Private catastrophic coverage which piggy-backs on major medical insurance is very inexpensive. A policy that pays all expenses up to $250,000 with a $10,000 deductible costs a young family of four only $52 a year. The Congress of County Medical Societies estimates that the cost of Catastrophic National Health Insurance run by the Federal Government would be about $370 a year for a family of four.
Medical costs have risen faster than the Consumer Price Index because of much better technology in diagnosis and therapy, extensive wage increases for hospital employees, the tenfold increase in malpractice liability insurance premiums, the 20 percent increase in demand under Medicare and Medicaid, burdensome OSHA requirements, the costs of complying with the regulations of 50 Federal agencies, and the hospitalization costs of the dying patients who used to be taken care of at home.
Good private health care is not cheap, but inferior bureaucratic medicine is much more expensive. Medicare and Medicaid cost more than ten times the originally projected estimates. Zero pricing always escalates the demand. In England the family doctor can spend only three to four minutes with each patient because the hypochondriacs, the lonely, the bored, and the neurotic all have the same right to free care as the truly sick.
Private medical care in America today costs slightly more than $600 per capita. The cost of the medical care provided by the Federal Government for veterans, Indians and soldiers is more than $2,000 per capita. In a private hospital today, the average nursing cost per patient care episode is $218 for acute medical and surgical wards. In Veterans Administration hospitals, the comparable figures are $880 in acute medical wards and $480 in acute surgical wards.
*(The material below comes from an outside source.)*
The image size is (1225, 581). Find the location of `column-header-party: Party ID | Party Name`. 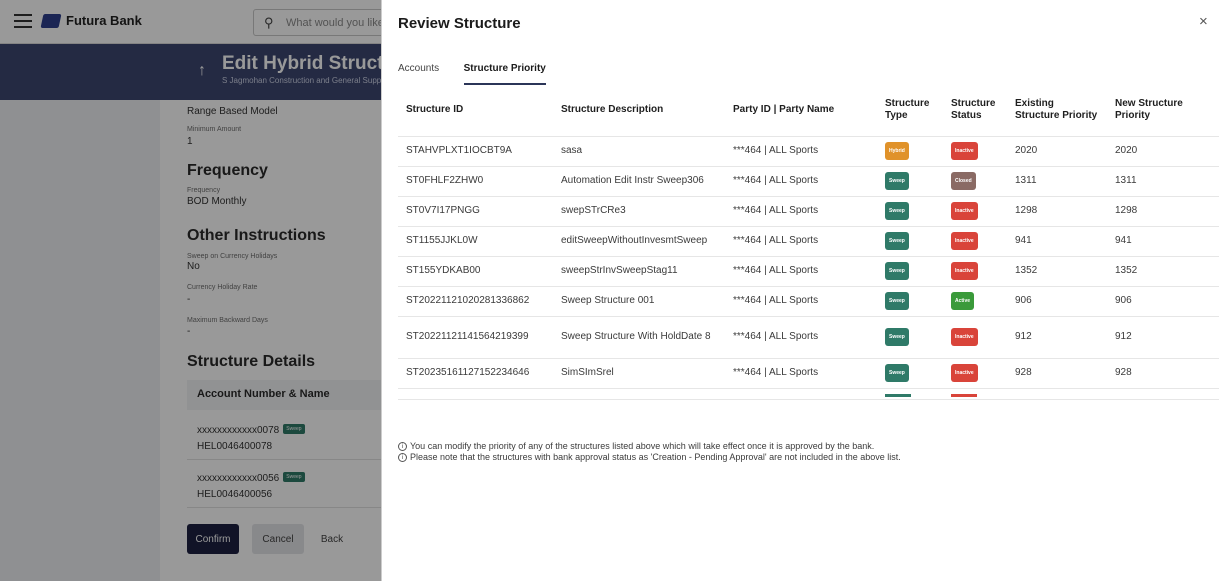

column-header-party: Party ID | Party Name is located at coordinates (801, 110).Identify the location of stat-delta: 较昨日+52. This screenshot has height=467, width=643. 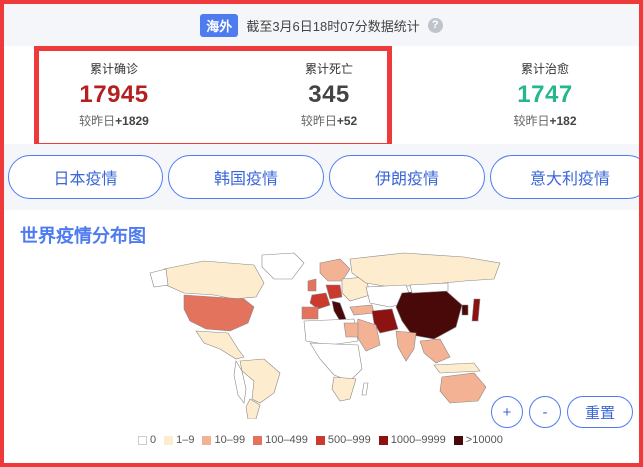
(329, 120).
Under National Health Insurance, medical decisions will be made by Federal bureaucrats in Washington and your medical records will be about as private as the telephone book. The high rate of cheaters and defaulters in the welfare system, Supplemental Social Security Income, Medicaid, and the Student College Loan program are only a taste of how the American taxpayers would be ripped off by National Health Insurance.
Under a free system, you can switch doctors or cancel the insurance plan when you are not satisfied. That’s the best way to keep medical costs down.